Delaying camera feed with AVFoundation Framework

7 min readOct 30, 2020

For the last couple of weeks, I’ve been working on a project where I had to delay the camera feed of an iPhone with some milliseconds.

Using the AVFoundation Framework allows us to customize and configure the camera’s settings. It’s the highest level framework for all things audio/visual in iOS, it’s very powerful and it gives you all the flexibility you could possibly want.

The process of creating a delay with a great user experience was very difficult. So I hope this tutorial saves a lot of headaches for those developers who need to do the same.

Let’s dig in!

Allowing our App to access the camera

First of all, we have to allow our App to access the iOS camera. To do that, we have to add a key (NSCameraUsageDescription) in the Info.plist file and a message that explains why we need to access the camera. This message will be shown by the app at the beginning.

Creating the necessary properties

Now, we have to import the framework and create the properties we need to work with the iOS camera (I recommend having a specific file to manage the camera logic e.g. CameraFeed).

We are going to use the following classes:

AVCaptureSession: An object that manages capture activity and coordinates the flow of data from input devices to capture outputs.

AVCaptureDevice: A device that provides input (such as audio or video) for capture sessions and offers controls for hardware-specific capture features.

AVCaptureDeviceInput: A capture input that provides media from a capture device to a capture session.

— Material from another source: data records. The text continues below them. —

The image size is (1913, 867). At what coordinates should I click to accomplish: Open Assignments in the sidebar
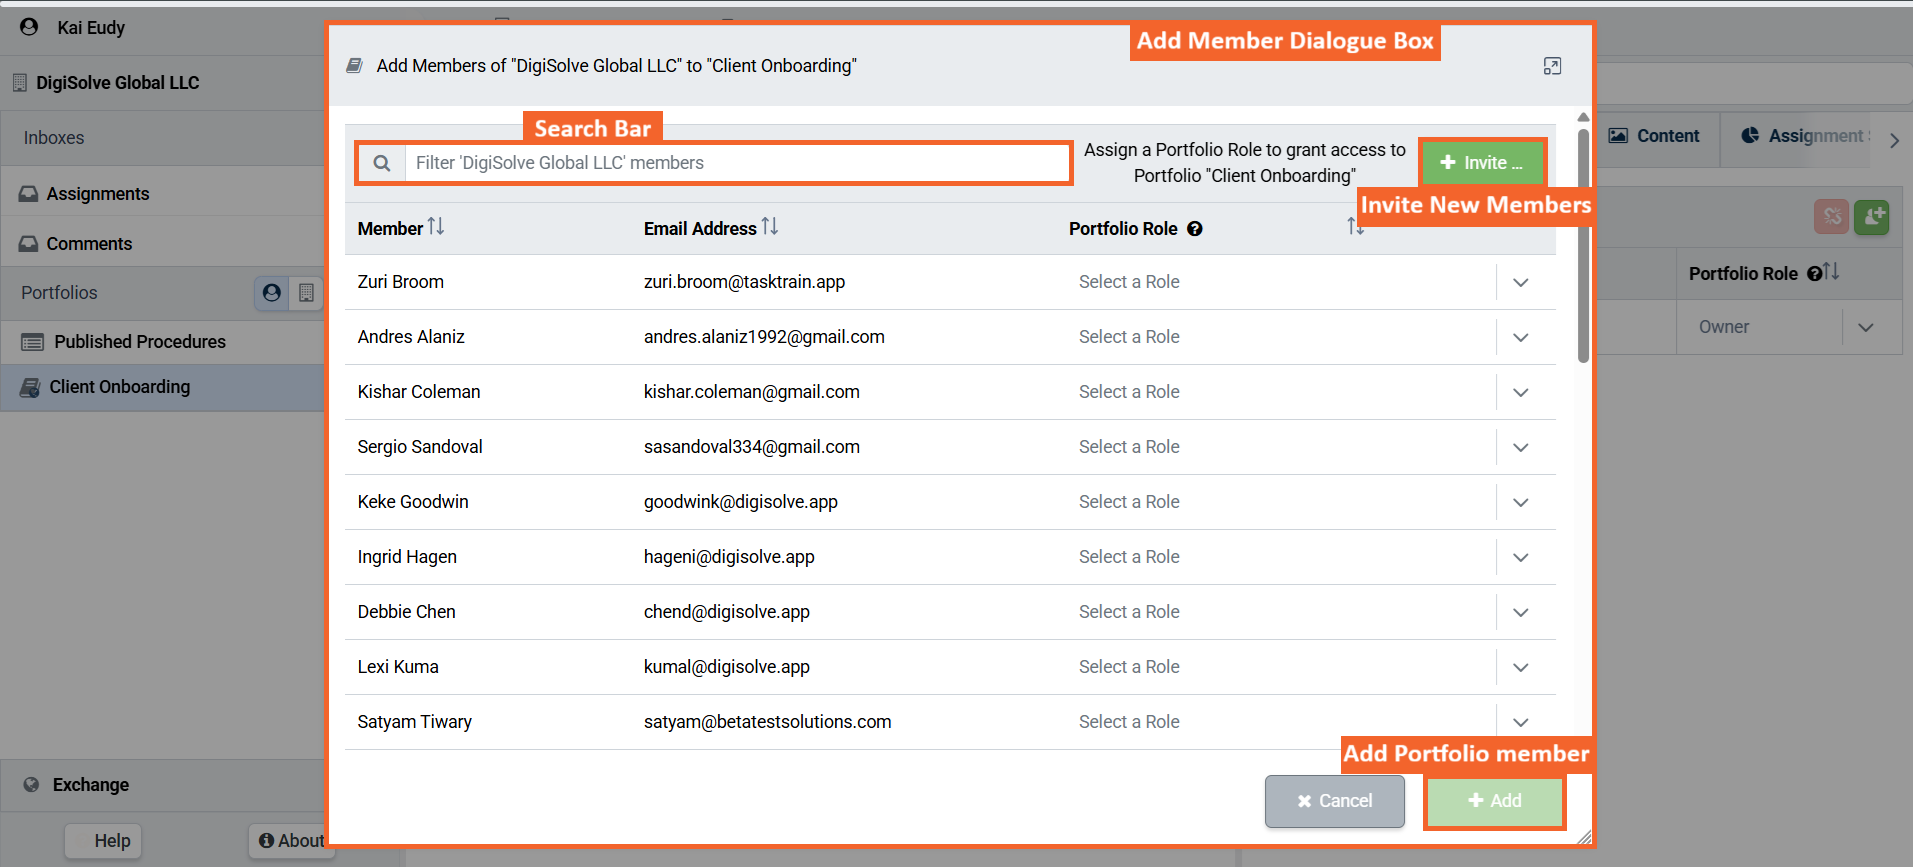pos(97,194)
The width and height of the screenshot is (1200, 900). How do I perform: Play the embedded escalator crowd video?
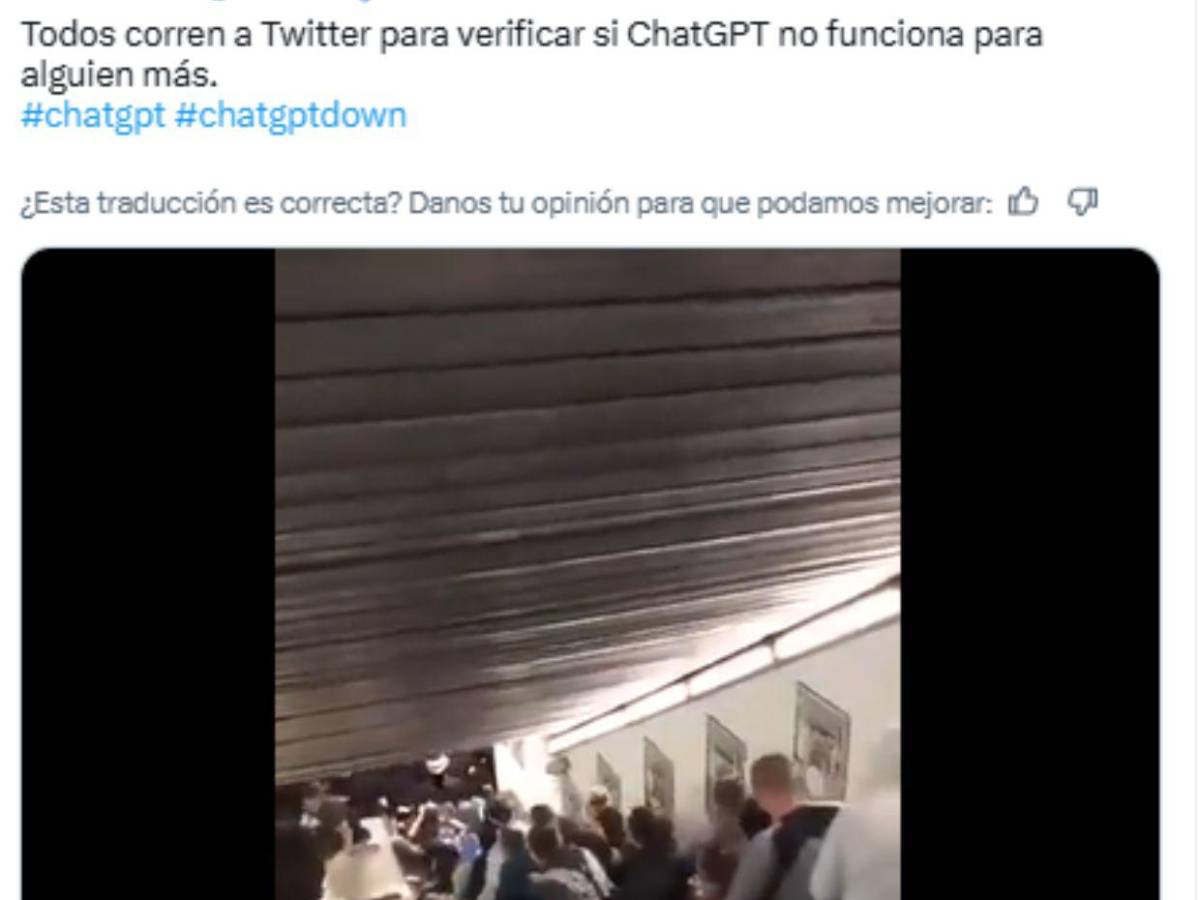[x=588, y=574]
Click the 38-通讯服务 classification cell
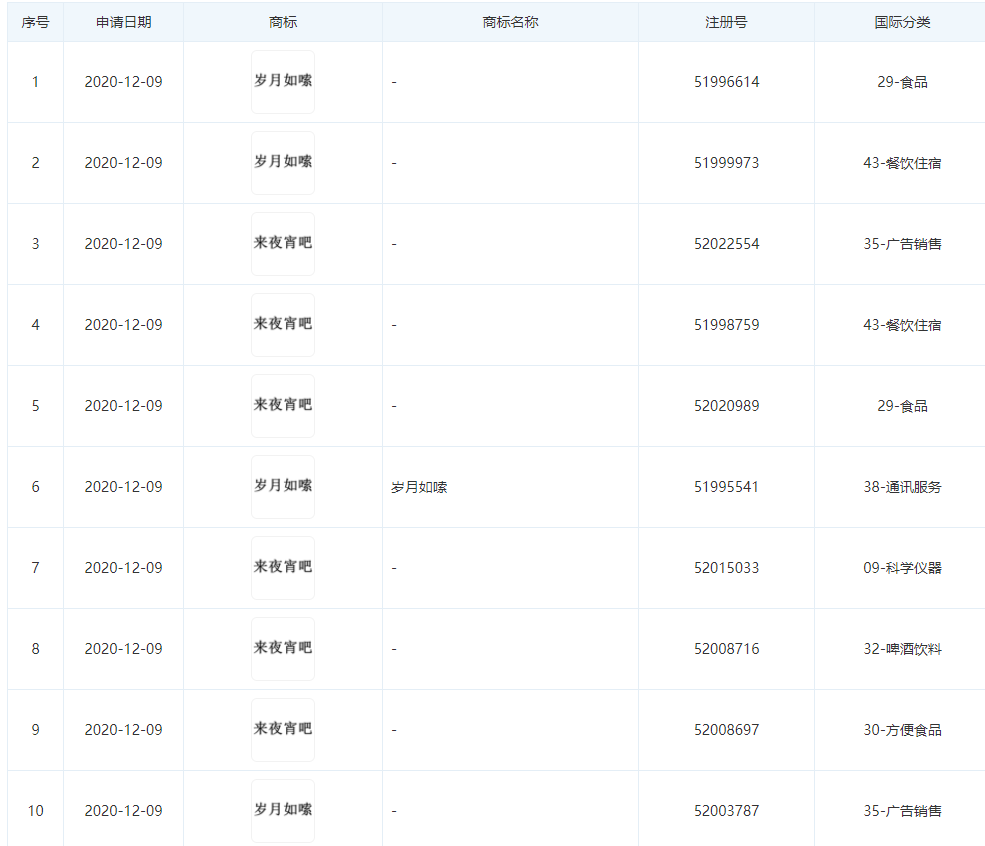 coord(902,487)
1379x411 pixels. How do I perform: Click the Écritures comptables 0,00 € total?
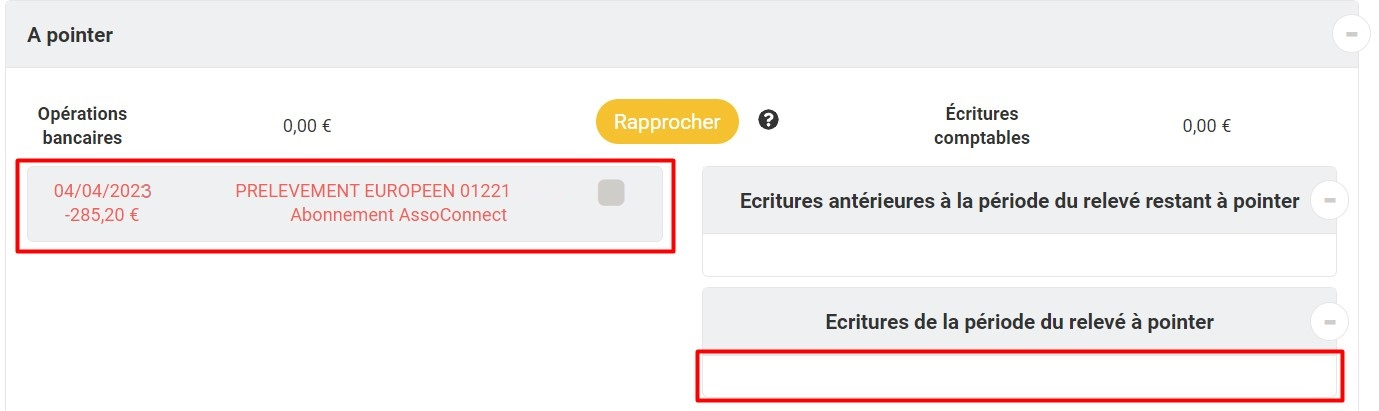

AVCaptureVideoDataOutput: A capture output that records video and provides access to video frames for processing.

Configuring Camera

To set up the camera, we have to initialize our properties with some configurations which depend on what we need.

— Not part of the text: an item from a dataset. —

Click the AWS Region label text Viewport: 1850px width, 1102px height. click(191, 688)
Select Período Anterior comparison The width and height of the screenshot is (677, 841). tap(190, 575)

Let’s create our first method which is to set up the capture session.

Let me explain a little bit this code.

1- In the first two lines, we initialize our captureSession property and we set the sessionPreset (A constant value indicating the quality level or bit rate of the output), to HD. Obviously, we have more options to choose from. Find them here.

2- Then we have to find the available capture devices using the DiscoverySession class. In this one, we have to specify what kind of device we want to use (in this case our Wide Angle Camera, here we can find more options), what kind of media (video), and the camera position (to get a better result, the back camera).

3- We select the first coincidence and we assign it to our captureDevice property and then we call the next methods (we are going to create them in a moment).

Now we have the captureSession configured and our captureDevice selected, we need to create the captureDeviceInput.

1- To create the captureDeviceInput, we need to do it within a do catch statement and pass our captureDevice as a parameter.

2- Once created we ask if we can add it as an input in the captureSession and we add it.

3- In order to choose the desired FPS and resolution in an easy way, I recommend to use this extension.

4- We print the error if there is a problem with the captureDeviceInput initialization.

There is one more configuration missing, the output. Let’s create it!

1- With the first lines, we initialize the captureVideoOutput, we set as video settings the pixel format (in this case as 32BGRA), and we don’t discard the late video frames. Obviously, it will require more memory, but we don’t want to drop frames because we want to get a smoother user experience.

2- Same as the input, we ask if we can add the output and we add it.

3- We commit the changes.

4- We create our own queue to manage the sample buffer delegate.

At this point, we see an error like:

“Type of expression is ambiguous without more context”.

That’s because we have to add the AVCaptureVideoDataOutputSampleBufferDelegate and we have to implement two methods:

The didOutput method allows us to get the new video frame.

The didDrop method notifies when a video frame was discarded.

Putting the pieces together

So far we have the base created. Now it’s time to call the setupSession method.

We create an init method for our class, and we call the session there.

Also, we need to turn on the camera calling the startRunning method of our captureSession. Let’s create a public method for that and another one to stop the camera.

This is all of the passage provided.